Artificial Intelligence (AI) is no less than a magic tool that is successfully wheeling the world towards transformation and evolution. The high-end technology has tapped into every industry and sector imaginable, paving way for hyper-modernity and hyper-convenience. Artificial intelligence can not only accelerate revenue growth rates in businesses or diagnose complex medical conditions in patients but can also produce poetry and prose.
As the years passed, AI demonstrated wonders in different domains and disciplines. However, they say that nothing is perfect. Not even AI. Artificial intelligence is engulfed in several limitations. Critics have often pointed the shortcomings and drawbacks that AI entails.
Industry Wired invites you to take a deep dive into the areas where AI has failed to reach but there are promising efforts ongoing to overcome the challenges.
The In-twilight Zones Far Away from AI
The reason why it is important to learn about the grey areas, untouched by AI is because of a belief that “nothing is impossible for AI”. Addressing these challenges can help to shorten the inventory of AI limitations.
Use of Common Sense
Of all forms of human intelligence mimicked by AI, common sense is an exception. While AI solves the most complex problems, it fails to perceive the most simple things in its surroundings. For example, if Artificial Intelligence is asked about what a baby ate for lunch, it may fail to answer because of the failure in cognition. The need to wash hands or say prayers prior to eating is a shared common sense amongst humans that AI fails to grasp.
Common sense in humans originates from personality conditioning from childhood, experiences during growth years, and the ability to form mental representations of what we perceive. These are the factors that help us in remembering facts and dates. In case of deep neural networks, the limitation is that they cannot form mental pictures and hence they fail to resemble human intelligence through-and-through.
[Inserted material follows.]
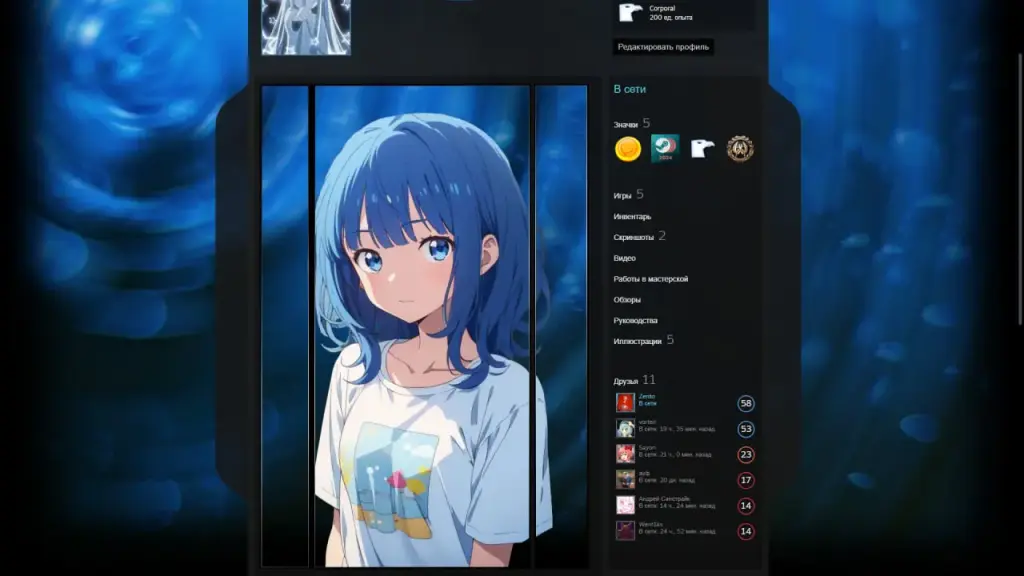
Task: Open the Инвентарь section
Action: pyautogui.click(x=630, y=215)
Learn Continuously and Adapt Spontaneously
An important point to note here is that AI does not learn, it is trained. AI does not adapt, it is deployed. During the process of training, AI models absorb an existing data set and performs tasks accordingly. The model is then deployed to generate insights. AI models responds only to the amount of information or data it ingests that marks its limitations in learning and adapting.
The Ability to Understand Cause and Effect
Machine learning and AI can identify subtle patterns and associations in data. However, Artificial Intelligence fails to showcase its abilities in understanding causal mechanisms and the patterns that underlie the real-world dynamics. One of the most pertinent examples can be when a machine learning model can detect the patterns of data fed to it but fails to establish if the crowing of a rooster causes sunrise.
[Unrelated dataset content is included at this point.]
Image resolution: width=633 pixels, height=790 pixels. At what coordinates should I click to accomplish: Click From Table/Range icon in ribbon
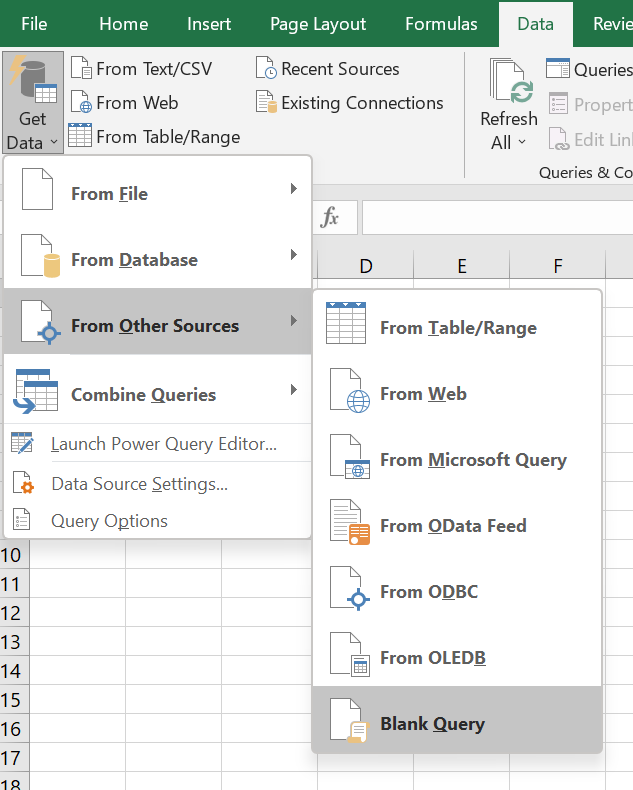coord(81,136)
Causal reasoning is an important part of human intelligence as it has been re-asserted by famous philosophers like Socrates and Plato. Causal reasoning is important for humans to make sense of arbitrary and interact with the surroundings we function within. However, the phenomenon is equally important for artificial intelligence. Unless and until AI is able to grasp the world in its truest form, the gaps in technology will be ever-persistent.
Ethical Reasoning
Humans function on logical, moral, and ethical reasoning. While Artificial Intelligence AI and ML models are adept in logical reasoning, it lags behind when it comes to ethical reasoning. AI-powered models are amoral which can sometimes give rise to social mayhems. A famous incident is of Tay, the bot by Microsoft. Tay praised Hitler and condemned feminists on social media that sparked outrages world-wide. Microsoft had to remove the bot from the internet immediately.